Ей было страшно постоянно. Все коммуникации, вплоть до покупки хлеба, были на другом языке, с людьми, реакции которых она понимала не сразу. Периодически она говорила невпопад, путала в спешке слова и просто чувствовала себя идиоткой. Если бы не Филипп и не беременность, она давно сошла бы с ума. Филипп не давал ей фрустрироваться, а ребенок постоянно напоминал, что весь мир подождет. Постепенно она привыкала: они гуляли, разговаривали часами напролет, ходили в гости, обрастая знакомыми и не очень.
Русская община в Бостоне, как и в любой другой точке мира, была немного своеобразной группой поддержки: землячество здесь было очень сильно, и в итоге его семья общалась исключительно со своими же московскими знакомыми, которые переехали в 1980-1990-х. Людей здесь сплачивали не столько общие трудности, сколько ощущение национального превосходства и хейтинг местного населения, местной еды, системы здравоохранения, аптек, жилищной ренты и т.д. На первый взгляд они совершенно не скучали по Родине. Их ностальгия проявлялась лишь в том, что всем приезжающим родственникам они рассказывали, как тут тяжело и как в России легко и понятно.
Но возвращаться никто не хотел.
Любая свежая кровь была тут на вес золота: новые люди привозили новую Россию, новый язык, новые политические взгляды и новую почву для хейтинга местных порядков.

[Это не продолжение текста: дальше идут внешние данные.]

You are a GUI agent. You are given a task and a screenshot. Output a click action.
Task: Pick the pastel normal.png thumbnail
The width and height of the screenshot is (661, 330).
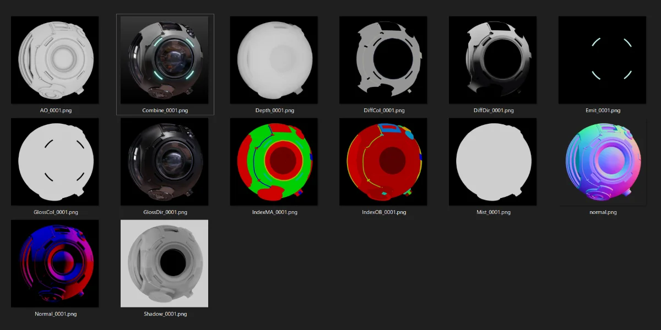click(x=602, y=162)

Зо казалось странным, что они все работали друг у друга, снимали друг у друга жилье, машины, двигались по карьерной лестнице сообща, и, с кем бы ты ни заводил разговор на улице или на работе, все нити так или иначе приводили к какому-нибудь D.F. Sokolov, профессору лаборатории или начальнику департамента по разработке искусственного интеллекта. И теперь Зо была одной из них.
Они с Филиппом сняли маленькую квартиру на углу Вашингтон-стрит.
Это было близко к его лаборатории, где он днями напролет изучал способность клеток делиться вечно. Технологии редактирования генома были на самом пике популярности. Филипп занимался исправлением ошибок в ДНК в рамках программы ЭКО. Геном человека был расшифрован, более того, был полностью сопоставлен с фенотипом, т.е. физическими и психическими признаками. Теперь дело было только в совершенствовании методики вмешательства.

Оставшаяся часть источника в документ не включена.